Indiana Gov. Mitch Daniels’s comments to Politico are representative of the growing demonization of public workers:

We have a new privileged class in America. We used to think of government workers as underpaid public servants. Now they are better paid than the people who pay their salaries.

But a report from the University of California Berkeley Labor Center finds that the growing state budget squeeze is mainly the result of the bursting of the housing bubble and the ensuing decline in real estate prices – not public sector wages and benefits, which, on the whole, do not exceed those in the private sector.

Say report authors Sylvia Allegretto, Ken Jacobs and Laurel Lucia:

Budget deficits were primarily caused by the housing crisis and subsequent economic downturn, which resulted in a decline in revenues as the economy contracted.

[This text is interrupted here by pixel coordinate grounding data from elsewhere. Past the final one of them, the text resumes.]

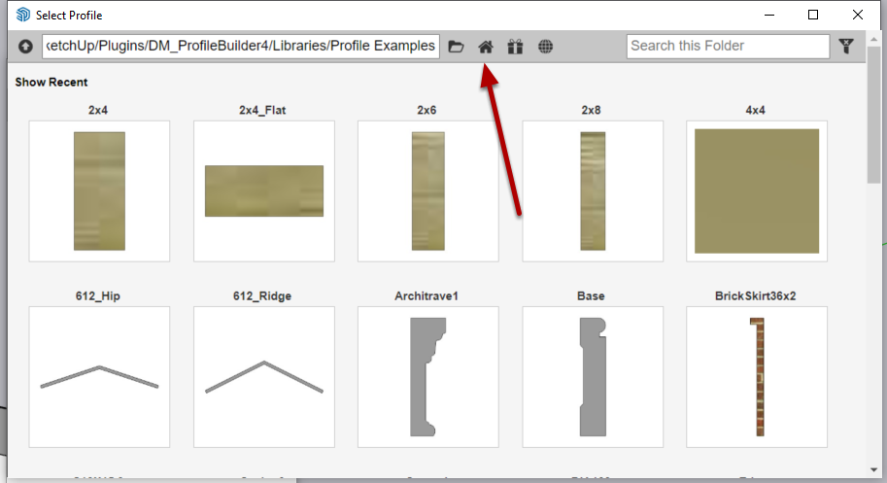This screenshot has height=483, width=887.
Task: Expand the Show Recent section
Action: (51, 83)
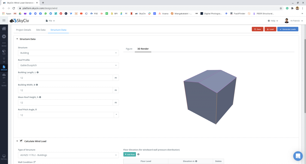The height and width of the screenshot is (164, 306).
Task: Open the Home icon in sidebar
Action: pyautogui.click(x=4, y=29)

From Ohio to Florida, right-leaning elected officials have used the economic crisis as an excuse to go after basic workplace rights for teachers, public safety officers and other workers on the state payroll – most prominently in Wisconsin where Gov. Scott Walker pushed a sweeping bill that stripped collective bargaining rights for nearly all public workers last year.

But the report – The Wrong Target: Public Sector Unions and State Budget Deficits – finds that strong public sector unions do not add up to higher deficits or bloated pay and compensation packages:

The average share of the budget spent on compensation for the 10 most highly unionized states was 19.6 percent, compared to 18.7 percent in the 10 least unionized states.

The most important factor in getting states’ budgets back in the black is new job creation and resolving the housing crisis, say Allegretto, Jacobs and Lucia:

Solutions that focus on cutting state and local budgets can be expected to further weaken the economy. Federal aid is essential to maintain the public infrastructure while the economy rebounds. Federal action is also needed to address the housing crisis, which continues to provide a drag on the economy and state and local revenues.

Read the whole report here.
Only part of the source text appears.